> Stated goal
Format the items below, from their first line through the line containing "coord(217,104)" inclusive, as a JSON list of strings with one string per line, leaving out blank lines.

> Available data
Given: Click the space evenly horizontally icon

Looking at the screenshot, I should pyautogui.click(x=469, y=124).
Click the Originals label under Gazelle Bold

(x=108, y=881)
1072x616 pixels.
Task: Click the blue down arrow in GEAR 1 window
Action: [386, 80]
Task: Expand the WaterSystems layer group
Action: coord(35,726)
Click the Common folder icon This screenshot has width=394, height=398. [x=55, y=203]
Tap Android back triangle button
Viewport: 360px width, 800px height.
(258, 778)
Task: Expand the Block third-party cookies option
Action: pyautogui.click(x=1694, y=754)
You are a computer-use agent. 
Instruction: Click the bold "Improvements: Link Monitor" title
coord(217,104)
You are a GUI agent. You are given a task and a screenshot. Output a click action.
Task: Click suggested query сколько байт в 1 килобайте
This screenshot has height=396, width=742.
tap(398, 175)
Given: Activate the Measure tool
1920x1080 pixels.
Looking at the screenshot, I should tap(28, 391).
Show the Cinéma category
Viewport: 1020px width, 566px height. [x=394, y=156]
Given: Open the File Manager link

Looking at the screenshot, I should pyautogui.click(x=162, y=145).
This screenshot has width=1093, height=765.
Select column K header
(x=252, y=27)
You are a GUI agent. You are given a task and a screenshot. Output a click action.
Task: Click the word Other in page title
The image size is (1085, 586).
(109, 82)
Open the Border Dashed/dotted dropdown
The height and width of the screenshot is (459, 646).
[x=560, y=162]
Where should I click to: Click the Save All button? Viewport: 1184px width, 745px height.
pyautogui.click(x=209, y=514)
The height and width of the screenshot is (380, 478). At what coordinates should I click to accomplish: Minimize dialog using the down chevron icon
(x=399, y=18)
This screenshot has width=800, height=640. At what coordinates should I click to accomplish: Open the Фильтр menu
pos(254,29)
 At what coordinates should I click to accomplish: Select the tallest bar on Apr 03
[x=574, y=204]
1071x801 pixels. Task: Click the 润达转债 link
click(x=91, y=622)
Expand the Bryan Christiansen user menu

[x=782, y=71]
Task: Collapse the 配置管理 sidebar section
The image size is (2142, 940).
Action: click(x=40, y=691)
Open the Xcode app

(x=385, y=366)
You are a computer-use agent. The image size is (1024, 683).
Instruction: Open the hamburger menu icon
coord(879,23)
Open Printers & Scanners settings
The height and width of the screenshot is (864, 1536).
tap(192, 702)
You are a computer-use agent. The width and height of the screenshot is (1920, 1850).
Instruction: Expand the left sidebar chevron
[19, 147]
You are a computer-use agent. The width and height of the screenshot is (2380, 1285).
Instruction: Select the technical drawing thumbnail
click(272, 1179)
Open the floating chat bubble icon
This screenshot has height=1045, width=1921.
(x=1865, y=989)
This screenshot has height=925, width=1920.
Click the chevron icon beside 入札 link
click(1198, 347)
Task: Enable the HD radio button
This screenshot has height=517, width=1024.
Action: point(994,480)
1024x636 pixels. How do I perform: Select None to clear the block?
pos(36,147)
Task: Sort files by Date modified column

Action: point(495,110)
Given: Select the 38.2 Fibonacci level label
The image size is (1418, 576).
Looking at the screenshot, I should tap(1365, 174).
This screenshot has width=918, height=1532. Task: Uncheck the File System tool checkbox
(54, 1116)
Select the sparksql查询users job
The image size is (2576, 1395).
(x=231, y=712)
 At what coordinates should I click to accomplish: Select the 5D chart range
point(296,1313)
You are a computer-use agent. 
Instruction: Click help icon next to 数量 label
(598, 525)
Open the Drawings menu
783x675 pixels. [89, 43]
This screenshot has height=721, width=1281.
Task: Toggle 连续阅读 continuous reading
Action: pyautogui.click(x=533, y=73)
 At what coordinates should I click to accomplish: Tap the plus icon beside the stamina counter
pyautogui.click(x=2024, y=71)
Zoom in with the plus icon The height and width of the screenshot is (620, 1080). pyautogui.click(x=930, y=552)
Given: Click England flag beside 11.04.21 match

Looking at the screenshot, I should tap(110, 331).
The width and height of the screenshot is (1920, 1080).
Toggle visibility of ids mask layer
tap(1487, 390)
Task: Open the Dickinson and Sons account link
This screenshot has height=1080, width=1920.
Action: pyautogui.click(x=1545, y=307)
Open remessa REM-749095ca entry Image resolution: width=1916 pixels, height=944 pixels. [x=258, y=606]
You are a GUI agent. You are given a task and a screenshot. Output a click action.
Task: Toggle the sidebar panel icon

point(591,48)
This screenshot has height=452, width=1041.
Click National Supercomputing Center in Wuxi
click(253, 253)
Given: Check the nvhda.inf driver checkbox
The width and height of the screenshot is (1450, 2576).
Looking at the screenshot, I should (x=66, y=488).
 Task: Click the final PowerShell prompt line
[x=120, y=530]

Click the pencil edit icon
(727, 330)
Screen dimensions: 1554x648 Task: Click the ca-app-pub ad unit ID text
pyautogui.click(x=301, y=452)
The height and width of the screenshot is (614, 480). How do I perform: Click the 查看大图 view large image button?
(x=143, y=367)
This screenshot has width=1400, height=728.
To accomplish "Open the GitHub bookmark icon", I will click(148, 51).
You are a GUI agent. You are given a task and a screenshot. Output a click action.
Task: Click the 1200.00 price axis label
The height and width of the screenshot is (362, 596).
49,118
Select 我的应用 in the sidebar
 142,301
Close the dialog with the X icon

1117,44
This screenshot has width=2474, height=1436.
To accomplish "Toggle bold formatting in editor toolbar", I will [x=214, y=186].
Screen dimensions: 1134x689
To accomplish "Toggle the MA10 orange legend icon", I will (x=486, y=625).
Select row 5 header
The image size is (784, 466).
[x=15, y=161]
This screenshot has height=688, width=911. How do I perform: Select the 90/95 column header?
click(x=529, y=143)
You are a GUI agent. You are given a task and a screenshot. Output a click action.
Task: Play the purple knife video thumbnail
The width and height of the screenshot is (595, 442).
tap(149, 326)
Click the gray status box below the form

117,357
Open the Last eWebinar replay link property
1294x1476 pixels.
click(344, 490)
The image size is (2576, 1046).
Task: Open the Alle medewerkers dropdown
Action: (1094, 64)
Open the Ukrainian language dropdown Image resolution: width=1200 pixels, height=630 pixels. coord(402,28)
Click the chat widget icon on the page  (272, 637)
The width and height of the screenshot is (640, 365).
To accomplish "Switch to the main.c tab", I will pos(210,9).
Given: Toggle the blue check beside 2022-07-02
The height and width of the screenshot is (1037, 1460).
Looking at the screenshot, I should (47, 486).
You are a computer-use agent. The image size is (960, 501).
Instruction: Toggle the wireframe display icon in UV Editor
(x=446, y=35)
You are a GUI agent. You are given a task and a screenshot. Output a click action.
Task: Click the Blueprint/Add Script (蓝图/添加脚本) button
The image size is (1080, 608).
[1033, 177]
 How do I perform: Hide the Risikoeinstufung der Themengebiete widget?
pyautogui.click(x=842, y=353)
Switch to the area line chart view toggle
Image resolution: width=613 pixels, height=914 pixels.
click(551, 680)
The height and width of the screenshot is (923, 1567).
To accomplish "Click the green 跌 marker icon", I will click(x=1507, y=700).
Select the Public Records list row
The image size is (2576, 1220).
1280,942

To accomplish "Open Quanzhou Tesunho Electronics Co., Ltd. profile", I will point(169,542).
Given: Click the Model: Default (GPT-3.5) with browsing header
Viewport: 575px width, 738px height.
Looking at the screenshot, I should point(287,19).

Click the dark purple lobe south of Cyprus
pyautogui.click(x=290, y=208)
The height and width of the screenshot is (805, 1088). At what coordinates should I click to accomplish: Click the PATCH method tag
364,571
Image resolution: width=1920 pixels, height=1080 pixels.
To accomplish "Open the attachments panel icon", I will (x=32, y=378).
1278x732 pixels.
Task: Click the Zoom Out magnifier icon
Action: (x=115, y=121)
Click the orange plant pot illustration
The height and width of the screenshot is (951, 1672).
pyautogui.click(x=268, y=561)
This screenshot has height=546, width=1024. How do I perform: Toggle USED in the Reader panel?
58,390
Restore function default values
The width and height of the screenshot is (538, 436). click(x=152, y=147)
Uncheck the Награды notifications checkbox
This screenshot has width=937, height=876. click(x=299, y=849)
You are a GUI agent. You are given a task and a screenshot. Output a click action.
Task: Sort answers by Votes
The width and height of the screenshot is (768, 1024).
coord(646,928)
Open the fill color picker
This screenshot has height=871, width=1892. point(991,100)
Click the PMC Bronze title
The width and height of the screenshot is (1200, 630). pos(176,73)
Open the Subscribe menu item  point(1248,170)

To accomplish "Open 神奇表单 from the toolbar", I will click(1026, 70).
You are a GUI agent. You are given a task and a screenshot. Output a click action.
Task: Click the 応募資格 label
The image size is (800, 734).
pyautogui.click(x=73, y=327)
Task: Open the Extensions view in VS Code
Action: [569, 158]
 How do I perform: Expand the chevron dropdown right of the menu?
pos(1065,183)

> Reply to the exercise
[
  "Given: Click the space evenly horizontally icon",
  "Looking at the screenshot, I should pyautogui.click(x=469, y=124).",
  "Click the Originals label under Gazelle Bold",
  "(x=108, y=881)",
  "1072x616 pixels.",
  "Task: Click the blue down arrow in GEAR 1 window",
  "Action: [386, 80]",
  "Task: Expand the WaterSystems layer group",
  "Action: coord(35,726)",
  "Click the Common folder icon This screenshot has width=394, height=398. [x=55, y=203]",
  "Tap Android back triangle button",
  "Viewport: 360px width, 800px height.",
  "(258, 778)",
  "Task: Expand the Block third-party cookies option",
  "Action: pyautogui.click(x=1694, y=754)",
  "You are a computer-use agent. ",
  "Instruction: Click the bold \"Improvements: Link Monitor\" title",
  "coord(217,104)"
]